Mary’s painting had provided some respite in the wake of the president’s assassination and eventually led to a second 1964 exhibit in May with the Pan American Union’s Nine Contemporary Painters: USA exhibit in Washington. Three of her most recently completed works, Fire Island II, Clearing, and Foxglove, had been included in the show. Overall, the exhibit had been even more successful than her first. In November, it was due to be shipped to the Museum of Modern Art in Buenos Aires for an international opening, her first worldwide public exhibition—one she would not live to witness.
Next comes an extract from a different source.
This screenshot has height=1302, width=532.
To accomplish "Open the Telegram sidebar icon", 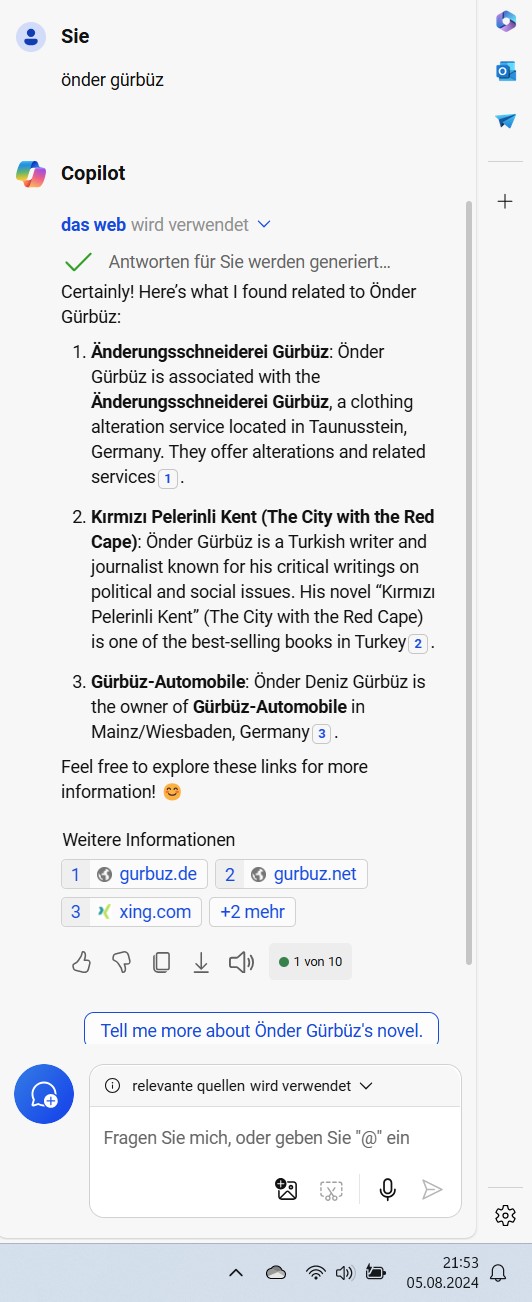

Tormented since Jack’s death, Mary had refused to accept the lies being peddled to the public. At times despondent, she had asked her friend and fellow artist Bill Walton, a Kennedy insider who had escorted her many times to White House functions that included stolen moments with the president, “why Bobby wasn’t doing more about what had really happened to Jack in Dallas.” Bobby did have a plan, Walton told her, to attempt to retake the White House, but time would have to pass first. Best to keep throwing herself back into her work, Walton counseled, as Walton himself was doing.6
It wasn’t enough. She would take matters into her own hands, she had finally decided.7 Throughout the past year, she had made it her business to learn what had really taken place in Dallas that late-November day. Like most Americans, Mary grieved over the violent death of her president; for her, however, his departure had also been uniquely personal. She and Jack had not only been lovers, but had also grown into the deepest of allies—kindred spirits in the pursuit of peace for the world. It hadn’t been Mary’s first attempt at such a feat. Nearly fifteen years earlier, she had worked tirelessly with her then-husband, war hero Cord Meyer, to promote a world government structure that might maintain the hard-won, fragile peace of a postwar nuclear world. But Cord had ultimately chosen a different path and, in doing so, had foreclosed on their marriage. With Jack, Mary had finally prevailed. Everything, at least for a few moments, had looked so promising. And that was really what she wanted—to give peace a chance.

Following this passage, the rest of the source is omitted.